▶ [YOUR TASK]: Going through the data below, copy out each line where the word "computer" shows up.

(Records drawn from a dataset)
BEGIN

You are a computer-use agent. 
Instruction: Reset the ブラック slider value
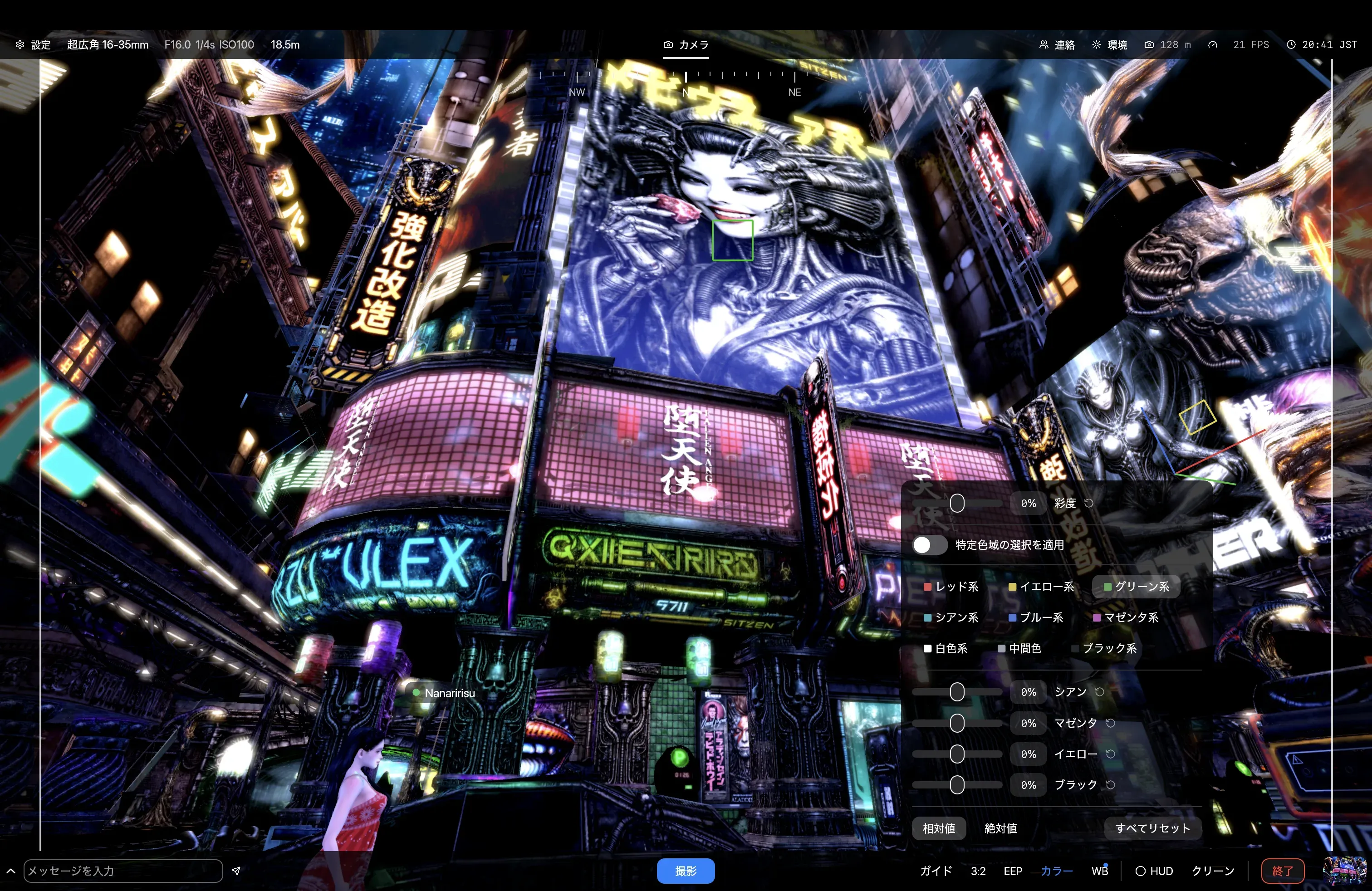pos(1110,785)
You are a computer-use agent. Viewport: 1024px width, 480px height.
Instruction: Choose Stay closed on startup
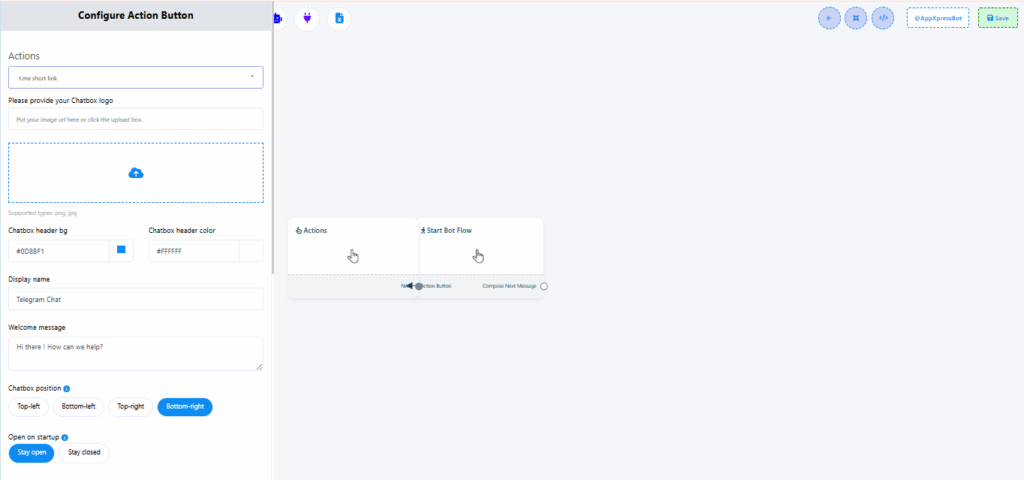(x=84, y=453)
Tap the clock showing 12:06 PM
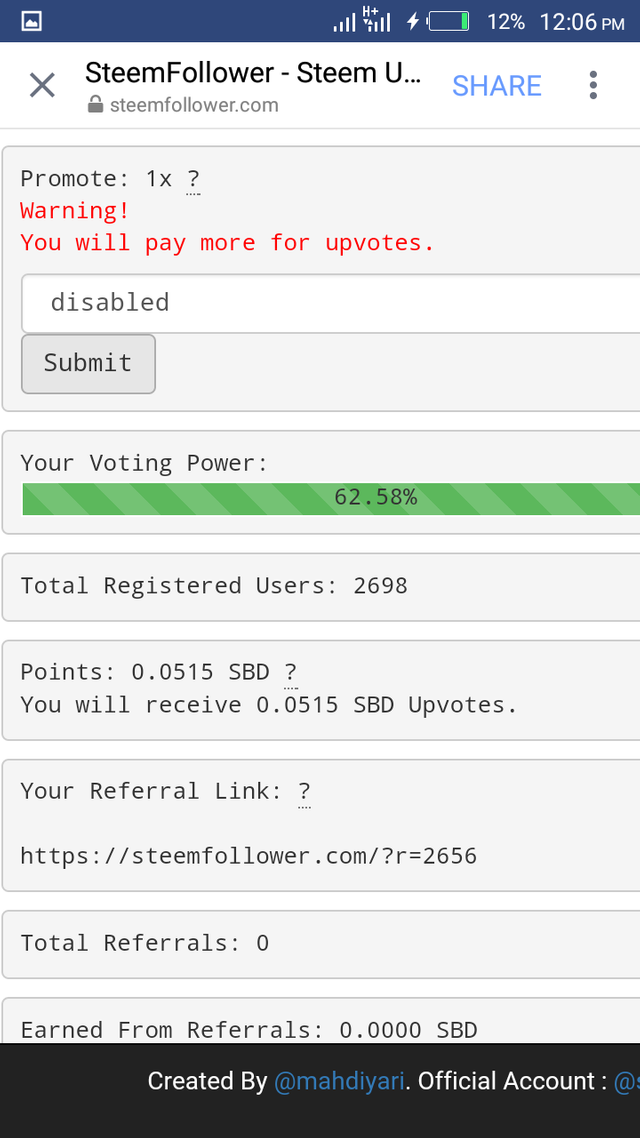Screen dimensions: 640x1138 [x=582, y=22]
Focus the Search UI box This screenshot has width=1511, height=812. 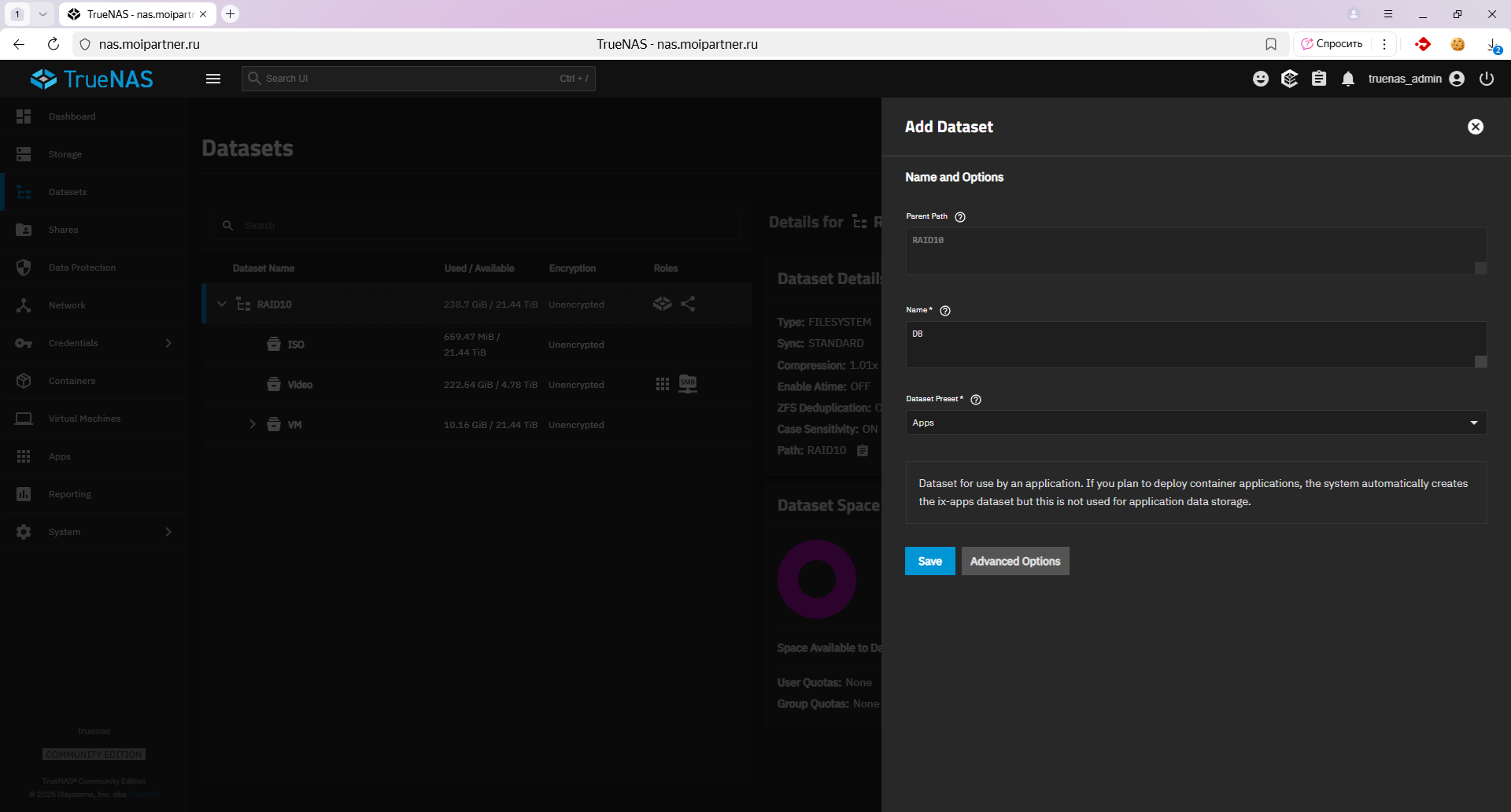[x=417, y=79]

END

▶ [ANSWER AREA]:
You are a computer-use agent. 
You are a computer-use agent. Viewport: 1024px width, 480px height.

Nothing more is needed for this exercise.